Rachelle Beaudoin: The cracks are definitely appearing now as everything is wearing thin and feeling so lived in.  This is forcing conversations and making some of the invisible labor at home visible to my partner and family.  As difficult as it is, in a funny way, this is affirming.  This is a video I shot last year and didn’t touch until now.  I was able to pick it up and look at it differently and see progress and healing.  When I came back to it, I decided to slow it down and make it a loop which feels appropriate now. 

Anna Wallace: Just before the quarantine I lost my first pregnancy. During these last few months I have experienced the fragmentation of grief and loss and hope and lots of waiting. I began making these small quilted paintings as a way to gather all of these splinters and manifest a small kind of offering to myself and the rest of the world. What is beautiful about loss is that it connects you with others who have experienced that same loss. There is an affirmation in finding this community and a knowledge that having experienced something very difficult you can help others and grieve collectively.

Nora Howell: I want work, parenting, art-making, keeping the house clean... I want it to be smooth! I want things to work as I have planned them in my head, with minimal change. I have always been ten steps behind the ideal Nora Howell that exists in my mind. The pursuit of perfection, the aspiration. I want to say with confidence and sincereness that through it all, I see the beauty in myself despite falling short. I want to say with conviction that the love from my family, my children gives me the courage to push through my insecurities and imperfections with affirmation and beauty. However, that would be a stretch. I feel my scars, fragments, and cracks intensely in this time of quarantine and social distancing. I do have hope. I can look back when I made ‘Self Portrait’ preparing for labor for the second time, terrified, scared from my first labor experience.

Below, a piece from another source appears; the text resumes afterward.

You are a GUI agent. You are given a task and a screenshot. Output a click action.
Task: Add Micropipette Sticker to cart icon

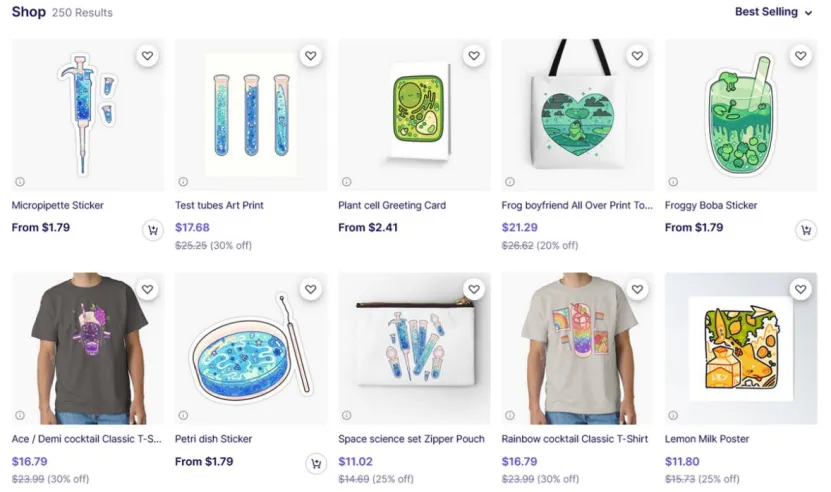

I can share now with pride that I made it through labor the second time, a VBAC, and probably the most significant experience of my life. In hindsight, I can see the beauty of working through all of my fear, the process, the work I put into those months of preparing to give birth. On the other side of it, looking back, it was beautiful.

Amy Ayanda Lester: Time is always something I struggle with, there is never enough. Yet I find myself finding more time to slow down and do less during this National Lockdown.  They have encouraged us to be home as much as possible, so we are forced to slow down. I lose time often through the cracks, but I am making more time by slowing down; slowing down as an art practice in itself.  I find the quiet moments affirming that everything will be ok, that life goes on and that we will survive.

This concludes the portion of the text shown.